1. Sample TPCH SF100 Dataset

SVG of dbdiagram for TPCH SF100 Dataset

2. Sample TPCDS SF100TCL Dataset

SVG of dbdiagram for TPCH SF1 Dataset

Features

  • Automatic DBML Generation: Convert Snowflake schema definitions directly into DBML.
  • Support for Complex Schemas: Handles complex relationships, including composite foreign keys.
  • Interactive Mode: Offers an interactive mode for generating configuration files and setting up database connections.
  • Customizable Visualization: Customize the appearance of generated DBML files with configurable color schemes for different types of tables.
  • SQL Comments Extraction: Extract SQL table and column comments and convert them into DBML notes, enhancing the documentation within the generated DBML.
  • Table Statistics: Extract and include table statistics such as row count and size in bytes as part of the table notes in the DBML, providing a quick reference to the table's scale and usage.

Installation

Prerequisites

  • Python 3.6 or higher
  • Snowflake account credentials

Install from PyPI

You can install the Snowflake DBML Generator directly using pip:

pip install snowflake-dbml-generator

Build from Source

To build from source, clone the repository and install the package:

git clone https://github.com/ryanrozich/snowflake-dbml-generator.git
cd snowflake-dbml-generator
pip install -e .

Usage

Command Line Interface

Once installed, you can run the generator using the command line:

snowflake-dbml --user <username> --password <password> --account <account_id> --warehouse <warehouse> --database <database> --role <role>

All the configuration parameters mentioned above can also be set using environment variables. This provides flexibility in how you configure the generator, especially useful in different execution environments. For detailed information on all available configuration parameters and how to set them, refer to the section on Configuration Parameters.

Interactive Mode

For a guided setup, run the generator in interactive mode:

snowflake-dbml --interactive

This mode will guide you through setting up your connection and configuration settings and optionally save them to a .env file for future use.

Configuration Parameters

The Snowflake DBML Generator can be configured using environment variables, a .env file, or command-line arguments. The configuration follows an order of precedence:

  1. Command-Line Arguments: Parameters provided via command line have the highest priority and override any set in the .env file or environment variables.
  2. .env File: Located in the root directory, this file can override environment variables but is overridden by command-line arguments. (sample file: .env.sample)
  3. Environment Variables: If neither command-line arguments nor a .env file are used, the application will default to environment variables.

Configuration Options

Below is a table listing the available configuration parameters, their corresponding environment variable names, and the command-line options. Optional parameters are marked with an asterisk (*).

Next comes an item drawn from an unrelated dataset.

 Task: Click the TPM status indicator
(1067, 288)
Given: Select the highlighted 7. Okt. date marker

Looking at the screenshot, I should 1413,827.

Environment Variable Description Command-Line Argument
SNOWFLAKE_USER Your Snowflake user name. --user <snowflake-username>
SNOWFLAKE_PASSWORD Your Snowflake password. --password <snowflake-password>
SNOWFLAKE_ACCOUNT Your Snowflake account identifier. See Snowflake documentation for how to find your account id. --account <snowflake-account>
SNOWFLAKE_WAREHOUSE Your Snowflake warehouse. --warehouse <snowflake-warehouse>
SNOWFLAKE_DATABASE Your Snowflake database name. --database <snowflake-database>
SNOWFLAKE_ROLE Your Snowflake role. --role <snowflake-role>
INCLUDED_SCHEMAS* Comma-separated list of schemas to include. --included-schemas <schema-list>
EXCLUDED_SCHEMAS* Comma-separated list of schemas to exclude. --excluded-schemas <schema-list>
TABLE_COLOR* Color for table headers in DBML. --table-color <color>
VIEW_COLOR* Color for view headers in DBML. --view-color <color>
DYNAMIC_TABLE_COLOR* Color for dynamic table headers in DBML. --dynamic-table-color <color>
CONFIG_FILE* Path to the config JSON file with primary/foreign key hints. --config-file <path-to-config>

Interactive Configuration

If no configurations are provided through the above methods, the application will enter an interactive mode, guiding the user to set up the necessary parameters interactively. At the end of this session, users will have the option to save their settings to a .env file in the current directory for future use.

Command Line Help

To view all available command-line options and their descriptions, you can use the help command:

snowflake-dbml --help

Configuration File

For configurations involving primary key and foreign key relationships, the Snowflake DBML Generator extracts these relationships directly from Snowflake's metadata and creates corresponding DBML keys and relationships. However, since Snowflake does not enforce referential integrity, many Snowflake databases do not include explicit primary and foreign key declarations in their DDL. To address databases lacking these declarations, you can use a config.json file. This configuration file allows you to specify rules for inferring relationships, ensuring your generated DBML reflects the intended schema relationships accurately, even when they are not explicitly defined in Snowflake.

An example configuration file named config.json.sample is included in the repository, which can be used as a template for creating your custom configuration file. View the sample file.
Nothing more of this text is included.